Mothering Sunday by Graham Swift
Author:Graham Swift [Swift, Graham]
Language: eng
Format: epub
ISBN: 9781471155253
Publisher: Scribner UK
One day, after she had lodged her bold but shy, even slightly simpering request, Mr Niven had said, after a lengthy pause for thought, ‘Well yes, of course you may, Jane.’ The pause might have suggested that he was permitting some inversion in the hierarchy of the household, or just his puzzlement on a practical point: Well when was she going to read the things, with all her duties to perform? In her sleep?
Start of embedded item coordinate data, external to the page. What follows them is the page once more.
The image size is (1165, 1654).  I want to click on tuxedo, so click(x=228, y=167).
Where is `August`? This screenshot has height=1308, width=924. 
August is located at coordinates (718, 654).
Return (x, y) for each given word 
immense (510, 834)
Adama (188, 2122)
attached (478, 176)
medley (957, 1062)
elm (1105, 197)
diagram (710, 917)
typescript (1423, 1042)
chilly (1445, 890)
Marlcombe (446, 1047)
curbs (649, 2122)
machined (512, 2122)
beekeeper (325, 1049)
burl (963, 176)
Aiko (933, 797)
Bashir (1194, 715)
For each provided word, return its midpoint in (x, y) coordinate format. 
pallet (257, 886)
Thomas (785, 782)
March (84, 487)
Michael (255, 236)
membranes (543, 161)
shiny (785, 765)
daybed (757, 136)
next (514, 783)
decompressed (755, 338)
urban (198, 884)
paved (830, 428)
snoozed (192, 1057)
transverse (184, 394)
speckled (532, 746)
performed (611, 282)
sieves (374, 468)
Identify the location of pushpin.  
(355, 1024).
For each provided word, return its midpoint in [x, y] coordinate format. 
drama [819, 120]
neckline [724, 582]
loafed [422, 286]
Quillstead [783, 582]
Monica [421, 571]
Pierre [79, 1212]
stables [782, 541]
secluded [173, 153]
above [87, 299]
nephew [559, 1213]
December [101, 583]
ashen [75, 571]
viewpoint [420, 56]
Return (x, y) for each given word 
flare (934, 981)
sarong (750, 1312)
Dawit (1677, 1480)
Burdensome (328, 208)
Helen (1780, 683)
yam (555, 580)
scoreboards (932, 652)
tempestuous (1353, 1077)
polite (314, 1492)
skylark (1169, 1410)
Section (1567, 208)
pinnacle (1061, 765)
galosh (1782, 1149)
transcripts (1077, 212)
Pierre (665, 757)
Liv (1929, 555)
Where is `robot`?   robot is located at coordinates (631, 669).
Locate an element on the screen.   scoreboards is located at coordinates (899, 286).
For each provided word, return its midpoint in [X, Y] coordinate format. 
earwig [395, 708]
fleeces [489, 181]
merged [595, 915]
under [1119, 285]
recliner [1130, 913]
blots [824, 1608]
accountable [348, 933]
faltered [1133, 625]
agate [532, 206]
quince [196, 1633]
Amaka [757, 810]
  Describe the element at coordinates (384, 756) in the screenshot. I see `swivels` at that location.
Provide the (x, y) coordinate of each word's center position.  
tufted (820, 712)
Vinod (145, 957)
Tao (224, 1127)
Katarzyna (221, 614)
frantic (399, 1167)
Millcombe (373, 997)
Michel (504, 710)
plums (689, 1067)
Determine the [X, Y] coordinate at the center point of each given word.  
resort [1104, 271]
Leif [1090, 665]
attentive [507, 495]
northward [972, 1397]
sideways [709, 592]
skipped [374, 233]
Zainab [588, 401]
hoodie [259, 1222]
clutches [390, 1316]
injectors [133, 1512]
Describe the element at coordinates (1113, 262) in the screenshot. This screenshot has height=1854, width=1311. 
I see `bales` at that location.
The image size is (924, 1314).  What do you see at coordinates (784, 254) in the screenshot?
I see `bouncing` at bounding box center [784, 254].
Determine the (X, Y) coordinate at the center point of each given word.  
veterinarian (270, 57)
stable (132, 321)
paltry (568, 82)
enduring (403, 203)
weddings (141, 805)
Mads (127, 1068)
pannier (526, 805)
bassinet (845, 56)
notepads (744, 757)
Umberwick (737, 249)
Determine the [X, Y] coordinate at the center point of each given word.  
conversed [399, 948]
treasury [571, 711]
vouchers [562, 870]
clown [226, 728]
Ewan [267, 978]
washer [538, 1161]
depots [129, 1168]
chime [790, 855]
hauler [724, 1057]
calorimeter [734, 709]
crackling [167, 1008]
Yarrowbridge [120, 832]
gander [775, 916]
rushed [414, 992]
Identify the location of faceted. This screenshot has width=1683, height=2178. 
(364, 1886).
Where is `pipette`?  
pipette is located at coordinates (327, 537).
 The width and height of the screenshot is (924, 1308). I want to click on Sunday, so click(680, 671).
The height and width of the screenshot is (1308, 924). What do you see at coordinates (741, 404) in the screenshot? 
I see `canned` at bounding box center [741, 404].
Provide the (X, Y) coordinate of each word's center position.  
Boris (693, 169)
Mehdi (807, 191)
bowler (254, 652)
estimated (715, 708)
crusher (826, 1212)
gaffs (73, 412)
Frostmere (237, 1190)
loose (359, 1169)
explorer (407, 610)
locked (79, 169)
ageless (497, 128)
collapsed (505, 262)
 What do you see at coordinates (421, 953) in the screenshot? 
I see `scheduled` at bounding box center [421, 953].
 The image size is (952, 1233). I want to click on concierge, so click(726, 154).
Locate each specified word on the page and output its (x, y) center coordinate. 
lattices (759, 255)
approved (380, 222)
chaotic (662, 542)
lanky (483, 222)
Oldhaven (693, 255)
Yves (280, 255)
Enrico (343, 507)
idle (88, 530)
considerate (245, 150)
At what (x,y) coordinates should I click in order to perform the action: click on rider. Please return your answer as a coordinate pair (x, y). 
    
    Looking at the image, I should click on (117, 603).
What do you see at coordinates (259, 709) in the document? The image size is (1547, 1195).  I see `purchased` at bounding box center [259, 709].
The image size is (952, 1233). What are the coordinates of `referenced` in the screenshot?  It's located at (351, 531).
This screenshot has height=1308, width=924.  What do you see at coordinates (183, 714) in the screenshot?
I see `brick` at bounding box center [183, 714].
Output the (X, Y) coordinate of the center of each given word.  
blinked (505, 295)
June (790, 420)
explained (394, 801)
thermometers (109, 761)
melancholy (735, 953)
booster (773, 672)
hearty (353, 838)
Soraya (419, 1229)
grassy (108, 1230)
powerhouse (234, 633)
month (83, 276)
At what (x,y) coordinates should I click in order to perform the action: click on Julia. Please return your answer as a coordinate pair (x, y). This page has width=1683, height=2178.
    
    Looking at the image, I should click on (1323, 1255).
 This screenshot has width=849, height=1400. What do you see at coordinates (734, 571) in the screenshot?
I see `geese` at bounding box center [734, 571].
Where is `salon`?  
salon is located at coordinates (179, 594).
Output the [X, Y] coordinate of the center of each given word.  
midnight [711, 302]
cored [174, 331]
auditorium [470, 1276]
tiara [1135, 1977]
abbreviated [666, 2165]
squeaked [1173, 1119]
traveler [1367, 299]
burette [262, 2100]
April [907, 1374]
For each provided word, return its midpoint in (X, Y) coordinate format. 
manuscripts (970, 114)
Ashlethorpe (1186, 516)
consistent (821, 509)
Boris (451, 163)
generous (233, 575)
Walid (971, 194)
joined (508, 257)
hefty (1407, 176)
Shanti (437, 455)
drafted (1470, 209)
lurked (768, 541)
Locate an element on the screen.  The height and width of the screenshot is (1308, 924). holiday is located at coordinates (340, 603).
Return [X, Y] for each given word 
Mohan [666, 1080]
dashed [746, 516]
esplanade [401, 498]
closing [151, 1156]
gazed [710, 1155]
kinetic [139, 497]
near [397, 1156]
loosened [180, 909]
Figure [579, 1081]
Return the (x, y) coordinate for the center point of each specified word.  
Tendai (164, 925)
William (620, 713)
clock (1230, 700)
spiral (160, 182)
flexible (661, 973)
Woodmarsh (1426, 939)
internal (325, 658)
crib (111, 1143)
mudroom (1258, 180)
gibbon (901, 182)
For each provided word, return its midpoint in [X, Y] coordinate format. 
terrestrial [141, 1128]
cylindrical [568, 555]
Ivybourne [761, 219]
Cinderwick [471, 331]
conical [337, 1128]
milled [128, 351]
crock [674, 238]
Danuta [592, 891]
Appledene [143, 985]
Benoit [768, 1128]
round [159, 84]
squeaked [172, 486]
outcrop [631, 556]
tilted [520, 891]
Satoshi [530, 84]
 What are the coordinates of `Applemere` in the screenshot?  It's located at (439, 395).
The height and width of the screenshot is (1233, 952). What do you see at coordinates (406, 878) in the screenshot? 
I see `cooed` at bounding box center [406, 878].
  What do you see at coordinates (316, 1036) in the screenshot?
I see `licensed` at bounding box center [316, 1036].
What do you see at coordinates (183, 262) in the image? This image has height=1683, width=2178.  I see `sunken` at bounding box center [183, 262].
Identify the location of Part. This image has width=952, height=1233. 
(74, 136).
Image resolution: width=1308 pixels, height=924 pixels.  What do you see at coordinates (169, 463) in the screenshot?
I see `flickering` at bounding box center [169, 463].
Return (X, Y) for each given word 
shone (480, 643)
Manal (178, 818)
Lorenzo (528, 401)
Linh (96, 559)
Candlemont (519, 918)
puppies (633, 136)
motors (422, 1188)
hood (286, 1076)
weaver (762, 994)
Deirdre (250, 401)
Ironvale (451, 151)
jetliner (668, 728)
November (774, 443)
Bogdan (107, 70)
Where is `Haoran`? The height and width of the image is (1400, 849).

It might have suggested amazement—had the ability not long ago been put to the test—that she could read at all.
But it was nonetheless a yielding, even kindly pause.
‘Of course you may, Jane.’
They were magic, door-opening words. A different answer—‘Who do you think you are, Jane?’—might have undone her life.
It deserved one of her full bobbings. Nothing less.
‘But you must let me know which book first. And, of course, you must return it.’
‘Of course, sir. Thank you very much, sir.’
She became a borrower from the Beechwood library, on a carefully monitored yet intrigued, even fostered basis. In fact things took a noticeably sensitive turn with Mr Niven when it became clear which section of the library she was really interested in. She wouldn’t have wanted, after all, to read Foxe’s Book of Martyrs or Smiles’s Lives of the Engineers (in five volumes). Who would?
‘Treasure Island, Jane? What do you want to read Treasure Island for? All these books for boys.’
It wasn’t really a question or query at all, but more like some general bafflement—or a sort of being caught off his guard. He might perhaps have said, with a lot of coughing, ‘Not those books, Jane. Any books but those.’
As for his other observation, well where were the books for girls?
Which she didn’t mind at all. Boys’ stuff, adventure stuff. She didn’t mind not reading girls’ stuff, whatever that might be. Adventure. The word itself often loomed and beckoned from the pages: ‘adventure’.
It did not seem that the Nivens of Beechwood, or their kind generally, though they had time and means, were in any way adventurous or even advocates of the idea of adventure. ‘A jamboree in Henley.’ Libraries themselves were like dry, sober rejections of adventure. Yet in the Beechwood library was this little spinning cache of stuff that had once, plainly, been gulped down, like an allowable dosage before the onset of tedious or terrible maturity.
Mr Niven might have said, ‘Not that bookcase please, Jane.’ But he didn’t.